▶ [What is being asked]: Output, word for word, every line from the line with "Copy the response using the copy icon" through the final line of the data below.

[Stored items from a collection]
Content starts

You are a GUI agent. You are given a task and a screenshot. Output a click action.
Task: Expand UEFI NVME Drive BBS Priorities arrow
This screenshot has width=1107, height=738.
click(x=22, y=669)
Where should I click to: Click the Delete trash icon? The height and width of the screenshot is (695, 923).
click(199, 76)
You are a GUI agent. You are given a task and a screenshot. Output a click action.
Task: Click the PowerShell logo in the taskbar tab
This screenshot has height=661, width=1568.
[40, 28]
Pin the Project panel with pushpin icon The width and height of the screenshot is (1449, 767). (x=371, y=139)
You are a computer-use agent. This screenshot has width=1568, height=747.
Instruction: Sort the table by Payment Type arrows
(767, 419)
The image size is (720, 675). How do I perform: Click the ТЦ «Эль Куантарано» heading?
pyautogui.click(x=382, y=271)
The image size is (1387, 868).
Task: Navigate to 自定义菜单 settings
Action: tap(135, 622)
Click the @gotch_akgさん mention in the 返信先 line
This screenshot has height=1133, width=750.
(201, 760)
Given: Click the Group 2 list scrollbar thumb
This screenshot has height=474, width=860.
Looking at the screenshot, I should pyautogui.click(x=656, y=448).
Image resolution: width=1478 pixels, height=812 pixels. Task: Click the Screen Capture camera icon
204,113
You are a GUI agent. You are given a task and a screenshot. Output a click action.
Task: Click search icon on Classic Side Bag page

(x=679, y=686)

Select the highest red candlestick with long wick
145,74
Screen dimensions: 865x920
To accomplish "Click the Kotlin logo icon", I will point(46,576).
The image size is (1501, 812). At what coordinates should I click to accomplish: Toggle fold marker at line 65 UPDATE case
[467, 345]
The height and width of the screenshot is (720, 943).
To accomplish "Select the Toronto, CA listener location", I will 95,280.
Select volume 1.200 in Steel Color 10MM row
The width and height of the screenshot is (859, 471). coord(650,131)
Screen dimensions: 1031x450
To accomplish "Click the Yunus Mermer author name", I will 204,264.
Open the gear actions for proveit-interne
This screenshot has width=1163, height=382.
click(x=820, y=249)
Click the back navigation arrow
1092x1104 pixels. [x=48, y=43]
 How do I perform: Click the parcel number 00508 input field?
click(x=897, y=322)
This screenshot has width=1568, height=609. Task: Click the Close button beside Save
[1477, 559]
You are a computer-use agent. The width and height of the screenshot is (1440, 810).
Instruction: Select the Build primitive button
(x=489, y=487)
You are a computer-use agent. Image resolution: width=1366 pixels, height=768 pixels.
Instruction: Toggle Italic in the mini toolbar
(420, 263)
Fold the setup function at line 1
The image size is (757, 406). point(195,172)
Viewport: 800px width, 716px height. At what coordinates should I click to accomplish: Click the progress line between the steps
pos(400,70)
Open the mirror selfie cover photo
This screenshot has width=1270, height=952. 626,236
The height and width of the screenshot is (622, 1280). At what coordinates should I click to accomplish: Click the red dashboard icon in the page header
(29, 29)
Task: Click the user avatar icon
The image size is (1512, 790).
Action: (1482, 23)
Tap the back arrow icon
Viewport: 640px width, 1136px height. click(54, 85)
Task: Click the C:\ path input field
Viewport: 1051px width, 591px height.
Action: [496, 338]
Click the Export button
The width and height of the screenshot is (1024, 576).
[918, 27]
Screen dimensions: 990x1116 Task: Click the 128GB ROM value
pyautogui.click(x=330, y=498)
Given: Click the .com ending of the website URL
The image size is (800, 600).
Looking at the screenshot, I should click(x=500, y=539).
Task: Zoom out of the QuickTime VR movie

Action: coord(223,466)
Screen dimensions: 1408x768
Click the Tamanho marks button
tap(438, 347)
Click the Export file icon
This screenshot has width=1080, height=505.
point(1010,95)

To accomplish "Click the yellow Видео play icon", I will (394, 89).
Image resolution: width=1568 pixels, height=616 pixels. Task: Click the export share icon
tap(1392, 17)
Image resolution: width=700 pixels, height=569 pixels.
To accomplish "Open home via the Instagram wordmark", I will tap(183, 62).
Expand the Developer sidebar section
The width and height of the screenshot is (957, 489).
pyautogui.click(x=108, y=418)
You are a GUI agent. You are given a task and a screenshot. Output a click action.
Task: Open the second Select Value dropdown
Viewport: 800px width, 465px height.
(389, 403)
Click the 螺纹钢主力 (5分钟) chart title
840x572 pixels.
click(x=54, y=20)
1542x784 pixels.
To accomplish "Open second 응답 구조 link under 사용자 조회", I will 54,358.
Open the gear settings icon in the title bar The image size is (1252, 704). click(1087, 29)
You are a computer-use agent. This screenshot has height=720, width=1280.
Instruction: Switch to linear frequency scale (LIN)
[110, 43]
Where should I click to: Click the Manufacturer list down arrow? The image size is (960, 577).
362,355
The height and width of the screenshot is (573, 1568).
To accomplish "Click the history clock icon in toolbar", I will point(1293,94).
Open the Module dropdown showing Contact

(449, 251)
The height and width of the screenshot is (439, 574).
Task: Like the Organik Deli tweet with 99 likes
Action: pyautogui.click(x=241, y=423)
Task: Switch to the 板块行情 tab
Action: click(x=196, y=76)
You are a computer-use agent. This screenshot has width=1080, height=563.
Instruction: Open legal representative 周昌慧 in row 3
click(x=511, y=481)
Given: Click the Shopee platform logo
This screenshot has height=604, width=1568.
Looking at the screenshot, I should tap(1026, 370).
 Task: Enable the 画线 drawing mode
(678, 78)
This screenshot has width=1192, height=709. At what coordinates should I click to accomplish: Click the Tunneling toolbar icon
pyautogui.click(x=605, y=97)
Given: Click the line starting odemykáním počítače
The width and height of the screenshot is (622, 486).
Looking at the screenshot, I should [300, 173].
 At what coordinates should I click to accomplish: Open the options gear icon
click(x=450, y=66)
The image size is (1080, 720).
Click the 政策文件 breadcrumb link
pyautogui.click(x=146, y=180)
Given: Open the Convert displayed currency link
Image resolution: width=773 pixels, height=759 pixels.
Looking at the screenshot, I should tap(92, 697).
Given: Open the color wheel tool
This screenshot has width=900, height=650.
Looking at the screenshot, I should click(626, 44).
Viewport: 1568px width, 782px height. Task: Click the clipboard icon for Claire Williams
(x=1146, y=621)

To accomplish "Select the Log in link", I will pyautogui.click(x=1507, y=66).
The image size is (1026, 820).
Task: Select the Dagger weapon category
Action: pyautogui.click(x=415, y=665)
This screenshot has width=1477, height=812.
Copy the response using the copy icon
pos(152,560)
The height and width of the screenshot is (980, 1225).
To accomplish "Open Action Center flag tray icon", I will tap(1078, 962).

Content ends

▶ [Written response]:
Copy the response using the copy icon
pos(152,560)
The height and width of the screenshot is (980, 1225).
To accomplish "Open Action Center flag tray icon", I will tap(1078, 962).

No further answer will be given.